WRITTEN TASK 1 | In the records below, retype the lines from the line with "This screenshot has" to the line with "Looking at the", leaving the pictures out.

─── DOCUMENT EXTRACT ───

At first glance, it looked as though the mom-of-two had lost control of her car late at night and swerved off the snow-covered road in the bitter cold down a steep embankment.
The vehicle burst into flames, killing Ashley Schwalm, nee Milnes, 40, in a seemingly tragic accident that shocked friends, family and community.
Her husband of 10 years, James Schwalm – a firefighter – was inconsolable, left to raise their two children, aged six and nine, on his own.
The heartbroken trio moved in with his deceased wife’s family as they picked up the pieces of their shattered lives.
Except Schwalm’s grief was a savage lie.
Police eventually determined he had strangled his wife at their three-bedroom home in Collingwood, Ontario, Canada, while his children were sleeping.
He then staged the entire crash site as part of an elaborate murder plot.
A captain with the Brampton fire department, Schwalm first dressed his dead wife in hiking clothes after the murder.
He then left his sleeping children at home alone and drove the body in her 2018 Mitsubishi Outlander SUV to a quiet area near Alpine Ski Club in the Blue Mountains.
At around 6am on July 26, 2023, he doused the vehicle in gasoline and torched it with the body inside using a lighter with his own initials on – JWS – which he left at amid the flaming wreckage.
Surveillance footage captured a person with a large backpack running from the scene.
Schwalm, 40, then methodically embarked on an elaborate cover up to hide his tracks.
He used his mother’s car, which he’d parked nearby, as a getaway vehicle after staging the fake crash.
He also sent a series of texts to himself from his wife’s phone to pretend she was still alive.
In one text, he asked her to fill up gas cans for a snowblower.
Then, pretending to be her, he wrote: ‘Ok I’m going to zip out I think kids will be fine their sleeping’.
In another, as the woman he had just killed in cold blood, he texted: ‘Eww I left the gas cans in my car and it smells.’
One more said: ‘Oh, I have vertigo. I’m going to rush home.’
Later, as he took them to school, he told his two children their mother had left to go on a hike.

───

WRITTEN TASK 2 | In the news account, what initials were on the lighter left in the burning wreckage?

─── RECORDS TO PROCESS ───

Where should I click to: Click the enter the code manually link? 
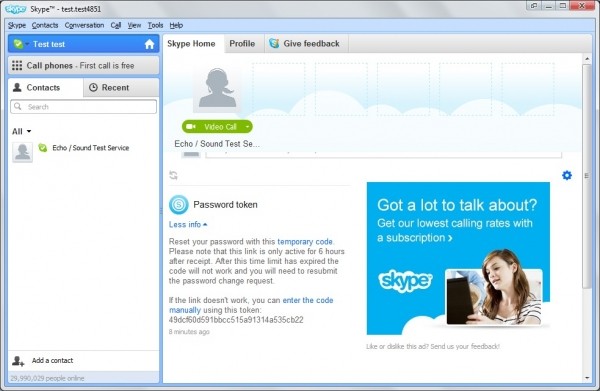251,305
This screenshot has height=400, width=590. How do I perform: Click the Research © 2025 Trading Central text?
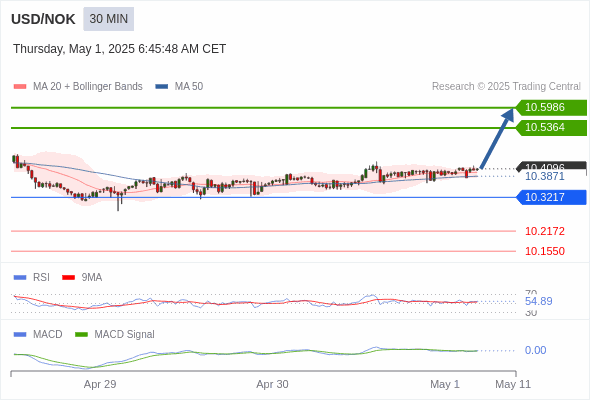point(506,87)
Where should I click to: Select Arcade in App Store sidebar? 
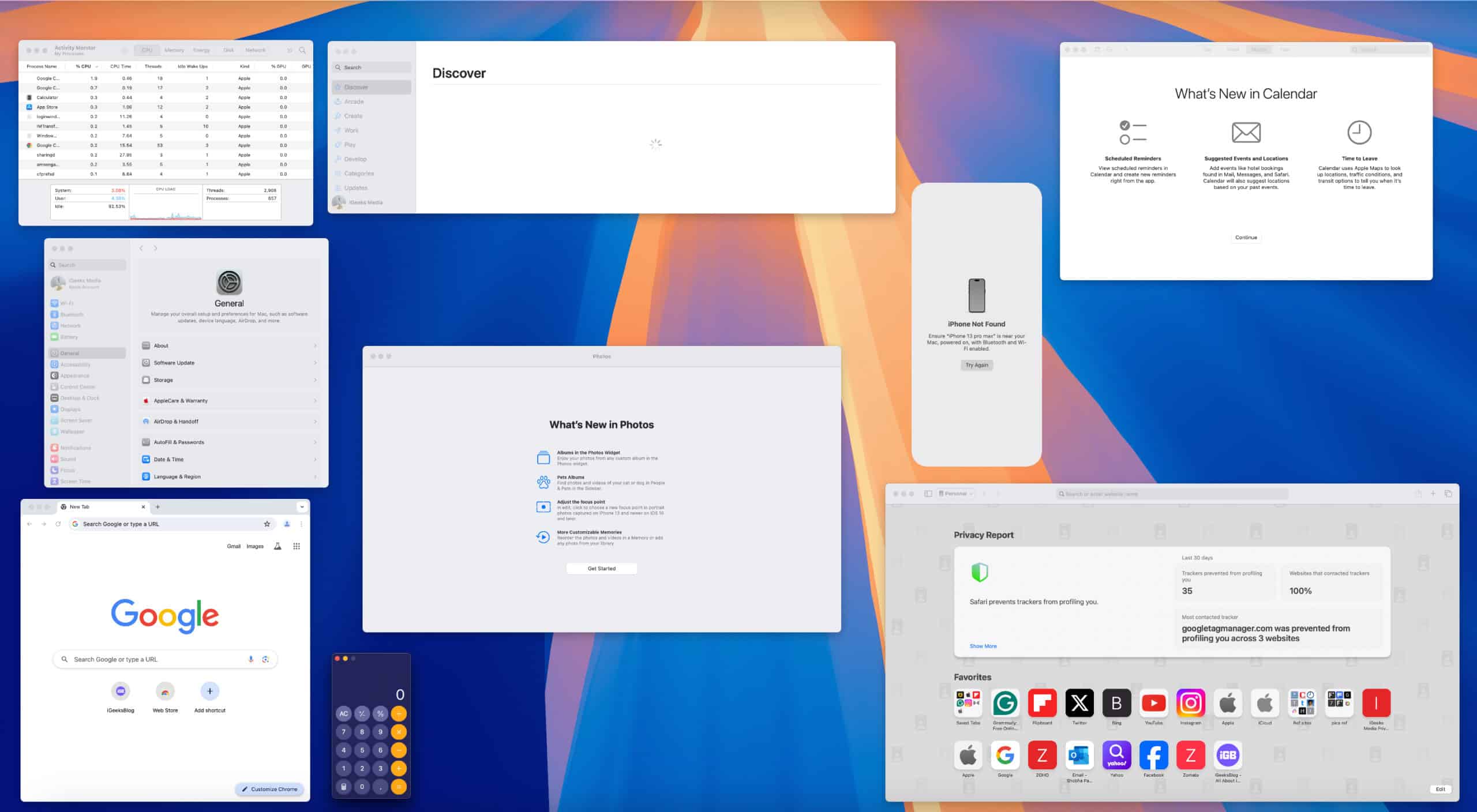[354, 102]
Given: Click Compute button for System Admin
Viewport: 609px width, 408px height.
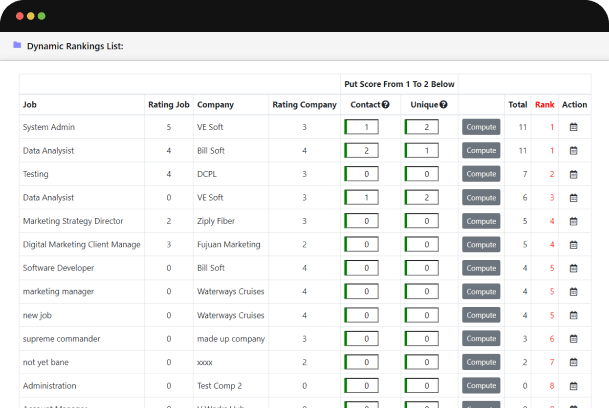Looking at the screenshot, I should [481, 127].
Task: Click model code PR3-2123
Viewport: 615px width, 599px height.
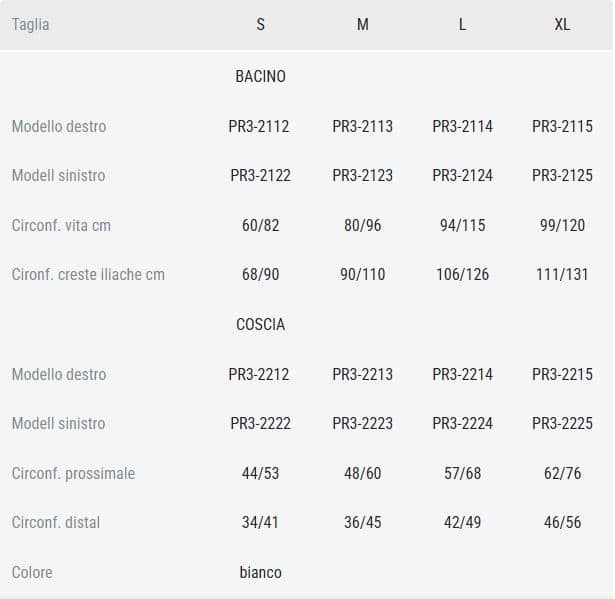Action: pyautogui.click(x=362, y=175)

───

EXERCISE RESPONSE 1 |
This screenshot has height=400, width=590. How do I perform: Click the Research © 2025 Trading Central text?
point(506,87)
Where should I click to: Select Arcade in App Store sidebar? 
[354, 102]
Given: Click Compute button for System Admin
Viewport: 609px width, 408px height.
Looking at the screenshot, I should [481, 127].

EXERCISE RESPONSE 2 | JWS